Back to Basics - Condominium and other Titles
Last month I discussed the main types of land title existing
in Phuket. I will continue with a coverage of lower grade land claims
before moving on to Condominium title and building ownership.
Below the Chanott and N.S.3.. title there are a host of other forms of land claim document such as the Sor. Kor. Nung (S.K.1)., the Tor. Bor. Tor. Hoc. (T.B.T.6) and the Tor. Bor. Tor. Ha.(T.B.T.5.). These rights are essentially a form of squatter or settlers claim which has been filed with the district office and upon which a small fee has been paid. Unlike the Chanott and N.S.3.. it is neither possible to register a sale or lease over these land rights, nor will a bank accept them for collateral and most importantly you cannot apply for (or obtain approval to) build on such land.
In certain circumstances based on the length of the claim and the use to which the land has been put, it is possible to upgrade these land claims (to N.S.3. or Chanott title). The steps involved in such an application and the number of government department required to approve such an application (where such approval is often discretionary) is however quite daunting and most definitely not recommended to anyone without the best of connections at the district, provincial and (in many cases) national level.
The relatively recently issued Sor. Bor Kor. titles about which there was such a political scandal (1996 in Phuket) are a very different to the above claims. These are true title deeds, accurately surveyed and pegged (like a Chanott). They may be mortgaged, planning permission for development may be sought and granted. The one significant thing that may not happen with a Sor. Bor Kor, is that it may not be leased, sold or transferred (except under last will and testament). Many of those who claimed and received these titles (and in a few notable cases - had them rescinded), expect that this limitation will change in time or that the titles can be quickly upgraded to a full Chanott . This is not my interpretation of the intention of the new titles and I can't see that happening any time soon.
A condominium title (first established under the condominium act of 1979) is a title to a part of a building or buildings with multiple owners, and a fractional interest in the land (always a Chanott) and other common assets (such as a swimming pool) and common parts of the building (such as the stair well or lobby).
The title will state the floor area of the private apartment, the ground area of the common land and the percentage interest which that apartment has in the common property. This percentage also represents the value of the voting interest in the condominium company or owners association.

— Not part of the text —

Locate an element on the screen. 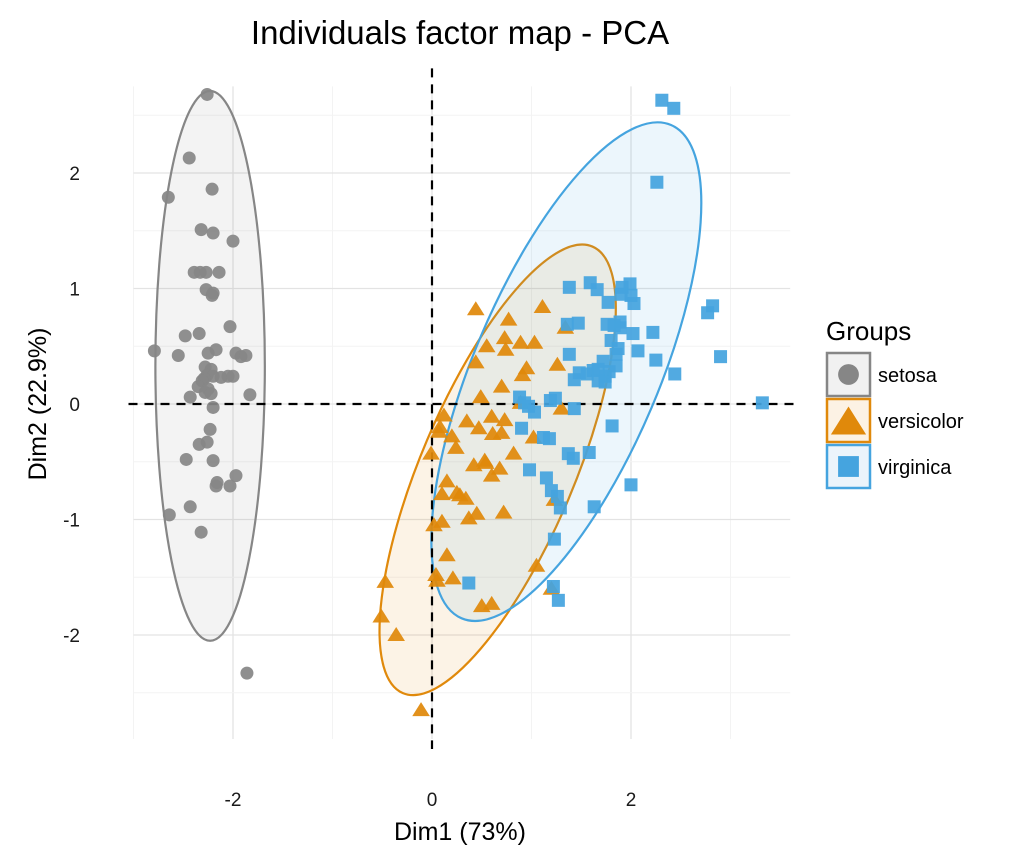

Subsequent to an amendment to the condominium act in 1999, aliens (that's non Thai's !!) may also own subject to certain important qualifications, 49% of all condominiums (it was 40%) and up to 100% in a few qualifying buildings, of the units in a registered condominium
The qualification most likely to enable an alien to purchase a freehold condominium is providing evidence that the funds used for the purchase of the unit have come from abroad. Before making any large transfer relating to a condo purchase be sure to check with the vendor, your lawyer or a local bank the correct procedure for remitting funds so that you receive the appropriate currency exchange forms or you may not qualify for foreign freehold.
Buildings other than condominiums do not have any form of title document, but their sale or long lease can be registered at the Ampher (district) land office. Proof of ownership, must be established either from proof of construction or document showing previous sale-purchase (do not confuse this with the House License document, which is only a register of the houses occupants). Transfer of a building as distinct from it's land requires the posting of 30 days public notice (to see if anyone wishes to contest the ownership). Foreign nationals (aliens) may own a building (as distinct from it's land) and may register such transfer of ownership into their names at the local district office.
I think that about covers titles. Any Questions?